◆ **INSTRUCTIONS TO FOLLOW**
From the entries below, retype only the lines from the one with "Image resolution: width=1370" through the one with "The width and height of the screenshot is (1563, 1172).", exactly as written.

◆ **RECORD EXTRACTS**
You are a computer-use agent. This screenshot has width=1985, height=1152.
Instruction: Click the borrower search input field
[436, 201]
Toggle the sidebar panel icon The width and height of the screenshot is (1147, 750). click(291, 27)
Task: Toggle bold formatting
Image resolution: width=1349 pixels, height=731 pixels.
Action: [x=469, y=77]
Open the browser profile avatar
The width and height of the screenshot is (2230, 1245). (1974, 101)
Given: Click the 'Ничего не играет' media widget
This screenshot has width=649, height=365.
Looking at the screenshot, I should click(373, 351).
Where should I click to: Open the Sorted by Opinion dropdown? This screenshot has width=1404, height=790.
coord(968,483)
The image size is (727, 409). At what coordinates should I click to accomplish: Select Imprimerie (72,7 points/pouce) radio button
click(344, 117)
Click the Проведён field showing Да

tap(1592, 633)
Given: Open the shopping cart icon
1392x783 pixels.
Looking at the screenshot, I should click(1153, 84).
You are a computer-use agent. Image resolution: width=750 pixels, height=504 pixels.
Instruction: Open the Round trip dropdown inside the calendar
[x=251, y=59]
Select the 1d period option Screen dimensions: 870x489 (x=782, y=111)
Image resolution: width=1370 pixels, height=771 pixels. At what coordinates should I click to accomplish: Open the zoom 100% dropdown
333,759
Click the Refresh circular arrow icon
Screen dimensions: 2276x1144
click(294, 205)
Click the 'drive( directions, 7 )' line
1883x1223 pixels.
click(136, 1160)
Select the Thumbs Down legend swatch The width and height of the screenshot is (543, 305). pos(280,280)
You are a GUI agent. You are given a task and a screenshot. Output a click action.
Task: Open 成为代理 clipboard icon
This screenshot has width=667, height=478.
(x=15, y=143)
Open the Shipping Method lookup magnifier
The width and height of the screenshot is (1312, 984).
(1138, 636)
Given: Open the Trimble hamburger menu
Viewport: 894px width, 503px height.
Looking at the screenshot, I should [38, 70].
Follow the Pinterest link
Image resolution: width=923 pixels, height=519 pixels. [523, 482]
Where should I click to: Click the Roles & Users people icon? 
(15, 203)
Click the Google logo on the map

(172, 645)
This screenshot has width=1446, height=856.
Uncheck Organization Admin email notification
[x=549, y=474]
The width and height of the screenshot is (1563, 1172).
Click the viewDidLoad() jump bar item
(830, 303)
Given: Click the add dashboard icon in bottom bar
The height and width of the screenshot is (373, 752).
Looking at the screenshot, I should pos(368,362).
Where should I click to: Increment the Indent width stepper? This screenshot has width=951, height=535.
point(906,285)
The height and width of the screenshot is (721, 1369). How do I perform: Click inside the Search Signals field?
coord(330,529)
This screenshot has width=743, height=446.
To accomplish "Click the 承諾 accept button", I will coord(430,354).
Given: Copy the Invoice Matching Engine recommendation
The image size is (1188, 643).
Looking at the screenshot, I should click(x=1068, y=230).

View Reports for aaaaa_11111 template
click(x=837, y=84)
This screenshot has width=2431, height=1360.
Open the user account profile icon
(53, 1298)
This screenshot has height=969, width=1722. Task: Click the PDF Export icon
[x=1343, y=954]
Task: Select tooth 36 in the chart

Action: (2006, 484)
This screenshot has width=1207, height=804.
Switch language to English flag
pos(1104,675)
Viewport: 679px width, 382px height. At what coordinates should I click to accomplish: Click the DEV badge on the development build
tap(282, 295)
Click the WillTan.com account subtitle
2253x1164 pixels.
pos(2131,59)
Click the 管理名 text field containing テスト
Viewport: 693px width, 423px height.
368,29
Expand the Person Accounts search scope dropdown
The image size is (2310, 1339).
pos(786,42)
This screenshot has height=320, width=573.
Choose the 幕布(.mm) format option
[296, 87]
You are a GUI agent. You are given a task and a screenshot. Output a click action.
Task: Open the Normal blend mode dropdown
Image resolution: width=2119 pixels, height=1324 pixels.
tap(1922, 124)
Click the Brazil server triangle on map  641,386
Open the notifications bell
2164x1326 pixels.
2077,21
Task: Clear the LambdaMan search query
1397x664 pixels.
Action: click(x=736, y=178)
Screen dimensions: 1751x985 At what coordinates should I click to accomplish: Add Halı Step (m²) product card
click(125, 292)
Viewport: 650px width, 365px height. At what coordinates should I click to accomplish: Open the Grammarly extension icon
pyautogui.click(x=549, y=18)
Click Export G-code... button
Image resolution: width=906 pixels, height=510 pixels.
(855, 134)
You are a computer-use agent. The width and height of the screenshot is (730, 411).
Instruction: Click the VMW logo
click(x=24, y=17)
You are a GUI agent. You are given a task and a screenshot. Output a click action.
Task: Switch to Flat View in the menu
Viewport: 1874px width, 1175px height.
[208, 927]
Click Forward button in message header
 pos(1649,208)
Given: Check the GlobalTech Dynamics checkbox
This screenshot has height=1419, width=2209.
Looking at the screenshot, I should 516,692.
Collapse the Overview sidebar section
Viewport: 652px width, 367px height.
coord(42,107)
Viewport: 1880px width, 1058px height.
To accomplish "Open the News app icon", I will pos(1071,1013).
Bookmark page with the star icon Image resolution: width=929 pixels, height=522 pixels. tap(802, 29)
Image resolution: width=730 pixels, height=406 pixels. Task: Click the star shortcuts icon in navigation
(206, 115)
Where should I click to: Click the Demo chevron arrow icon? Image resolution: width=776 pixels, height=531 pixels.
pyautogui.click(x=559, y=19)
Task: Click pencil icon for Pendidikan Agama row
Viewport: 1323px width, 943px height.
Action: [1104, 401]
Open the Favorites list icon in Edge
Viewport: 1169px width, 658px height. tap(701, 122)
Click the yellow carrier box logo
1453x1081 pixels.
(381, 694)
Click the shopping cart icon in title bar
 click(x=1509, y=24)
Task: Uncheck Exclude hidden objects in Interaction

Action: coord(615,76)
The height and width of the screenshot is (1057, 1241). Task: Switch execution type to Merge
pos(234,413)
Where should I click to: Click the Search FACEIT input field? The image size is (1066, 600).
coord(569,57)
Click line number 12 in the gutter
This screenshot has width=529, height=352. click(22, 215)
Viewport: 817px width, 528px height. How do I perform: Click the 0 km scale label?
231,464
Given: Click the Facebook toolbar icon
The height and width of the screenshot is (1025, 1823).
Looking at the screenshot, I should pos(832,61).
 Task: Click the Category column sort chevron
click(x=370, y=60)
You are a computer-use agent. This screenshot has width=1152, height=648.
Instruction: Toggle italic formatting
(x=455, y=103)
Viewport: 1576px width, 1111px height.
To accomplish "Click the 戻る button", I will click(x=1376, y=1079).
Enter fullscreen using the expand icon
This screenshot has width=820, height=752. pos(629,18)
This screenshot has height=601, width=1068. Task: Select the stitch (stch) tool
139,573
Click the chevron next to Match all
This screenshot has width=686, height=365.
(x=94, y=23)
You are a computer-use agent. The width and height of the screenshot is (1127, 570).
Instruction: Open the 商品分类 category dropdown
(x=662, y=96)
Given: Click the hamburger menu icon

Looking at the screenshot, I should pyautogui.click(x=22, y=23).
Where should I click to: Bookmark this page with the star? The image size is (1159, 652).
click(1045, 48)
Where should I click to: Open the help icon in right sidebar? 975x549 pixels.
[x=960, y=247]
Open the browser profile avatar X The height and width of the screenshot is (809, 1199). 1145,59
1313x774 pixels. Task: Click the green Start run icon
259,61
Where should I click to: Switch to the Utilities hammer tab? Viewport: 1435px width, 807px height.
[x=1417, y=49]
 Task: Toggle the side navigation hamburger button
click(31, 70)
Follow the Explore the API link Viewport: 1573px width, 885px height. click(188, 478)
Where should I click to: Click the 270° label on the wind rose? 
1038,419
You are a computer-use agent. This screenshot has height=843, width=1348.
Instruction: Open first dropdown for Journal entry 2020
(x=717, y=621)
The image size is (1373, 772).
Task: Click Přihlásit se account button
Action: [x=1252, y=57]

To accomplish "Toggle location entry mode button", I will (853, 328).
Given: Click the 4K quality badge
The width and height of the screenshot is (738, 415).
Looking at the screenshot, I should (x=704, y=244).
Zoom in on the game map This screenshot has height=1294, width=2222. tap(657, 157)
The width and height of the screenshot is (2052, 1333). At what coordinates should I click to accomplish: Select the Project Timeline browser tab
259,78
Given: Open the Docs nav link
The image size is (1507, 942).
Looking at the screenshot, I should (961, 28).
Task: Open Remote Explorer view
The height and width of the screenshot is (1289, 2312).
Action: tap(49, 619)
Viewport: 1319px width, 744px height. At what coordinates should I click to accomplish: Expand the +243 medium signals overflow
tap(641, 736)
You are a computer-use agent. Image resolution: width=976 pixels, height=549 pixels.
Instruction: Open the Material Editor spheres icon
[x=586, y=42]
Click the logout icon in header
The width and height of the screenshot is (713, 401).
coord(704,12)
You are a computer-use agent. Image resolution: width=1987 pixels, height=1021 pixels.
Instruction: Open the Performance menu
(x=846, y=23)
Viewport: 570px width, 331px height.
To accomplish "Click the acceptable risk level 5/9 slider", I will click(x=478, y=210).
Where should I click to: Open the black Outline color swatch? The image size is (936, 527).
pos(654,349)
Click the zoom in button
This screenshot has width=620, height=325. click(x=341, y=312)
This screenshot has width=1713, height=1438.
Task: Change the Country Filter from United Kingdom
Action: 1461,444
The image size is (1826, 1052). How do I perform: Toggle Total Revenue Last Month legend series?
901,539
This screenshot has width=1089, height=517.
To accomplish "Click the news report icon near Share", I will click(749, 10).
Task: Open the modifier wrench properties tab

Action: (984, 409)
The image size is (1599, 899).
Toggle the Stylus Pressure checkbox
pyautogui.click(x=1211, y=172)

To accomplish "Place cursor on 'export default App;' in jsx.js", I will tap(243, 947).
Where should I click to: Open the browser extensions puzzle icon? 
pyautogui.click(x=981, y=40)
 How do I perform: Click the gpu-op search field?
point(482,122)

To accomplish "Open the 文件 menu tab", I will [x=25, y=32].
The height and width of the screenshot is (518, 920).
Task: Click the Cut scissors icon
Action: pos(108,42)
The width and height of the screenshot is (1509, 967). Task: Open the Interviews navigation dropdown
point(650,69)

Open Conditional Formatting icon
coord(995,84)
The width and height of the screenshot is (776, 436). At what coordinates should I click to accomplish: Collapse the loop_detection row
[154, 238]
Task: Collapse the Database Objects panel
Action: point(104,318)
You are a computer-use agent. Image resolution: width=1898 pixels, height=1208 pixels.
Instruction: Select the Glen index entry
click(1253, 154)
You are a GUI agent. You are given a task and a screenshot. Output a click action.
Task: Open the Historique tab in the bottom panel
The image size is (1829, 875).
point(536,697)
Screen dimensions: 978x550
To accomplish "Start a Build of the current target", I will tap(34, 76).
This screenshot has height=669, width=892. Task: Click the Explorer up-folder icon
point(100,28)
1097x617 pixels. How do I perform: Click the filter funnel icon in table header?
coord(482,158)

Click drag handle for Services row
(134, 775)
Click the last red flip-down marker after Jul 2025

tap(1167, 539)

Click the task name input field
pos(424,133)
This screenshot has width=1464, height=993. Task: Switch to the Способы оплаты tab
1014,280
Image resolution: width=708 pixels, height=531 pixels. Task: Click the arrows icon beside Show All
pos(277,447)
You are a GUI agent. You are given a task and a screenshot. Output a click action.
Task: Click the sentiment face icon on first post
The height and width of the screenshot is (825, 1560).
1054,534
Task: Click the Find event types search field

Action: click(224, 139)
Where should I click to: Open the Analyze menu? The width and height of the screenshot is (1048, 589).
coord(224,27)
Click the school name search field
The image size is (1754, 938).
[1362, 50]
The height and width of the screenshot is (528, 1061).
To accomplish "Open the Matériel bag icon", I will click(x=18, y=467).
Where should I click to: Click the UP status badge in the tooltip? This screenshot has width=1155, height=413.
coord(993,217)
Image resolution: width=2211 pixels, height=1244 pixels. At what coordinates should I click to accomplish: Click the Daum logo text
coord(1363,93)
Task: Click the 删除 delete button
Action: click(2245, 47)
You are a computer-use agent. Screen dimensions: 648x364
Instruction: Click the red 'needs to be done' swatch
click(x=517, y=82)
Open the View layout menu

◆ **EXERCISE RESPONSE**
Image resolution: width=1370 pixels, height=771 pixels. At what coordinates should I click to accomplish: Open the zoom 100% dropdown
333,759
Click the Refresh circular arrow icon
Screen dimensions: 2276x1144
click(294, 205)
Click the 'drive( directions, 7 )' line
1883x1223 pixels.
click(136, 1160)
Select the Thumbs Down legend swatch The width and height of the screenshot is (543, 305). pos(280,280)
You are a GUI agent. You are given a task and a screenshot. Output a click action.
Task: Open 成为代理 clipboard icon
This screenshot has width=667, height=478.
(x=15, y=143)
Open the Shipping Method lookup magnifier
The width and height of the screenshot is (1312, 984).
(1138, 636)
Given: Open the Trimble hamburger menu
Viewport: 894px width, 503px height.
Looking at the screenshot, I should [38, 70].
Follow the Pinterest link
Image resolution: width=923 pixels, height=519 pixels. [523, 482]
Where should I click to: Click the Roles & Users people icon? 
(15, 203)
Click the Google logo on the map

(172, 645)
This screenshot has width=1446, height=856.
Uncheck Organization Admin email notification
[x=549, y=474]
The width and height of the screenshot is (1563, 1172).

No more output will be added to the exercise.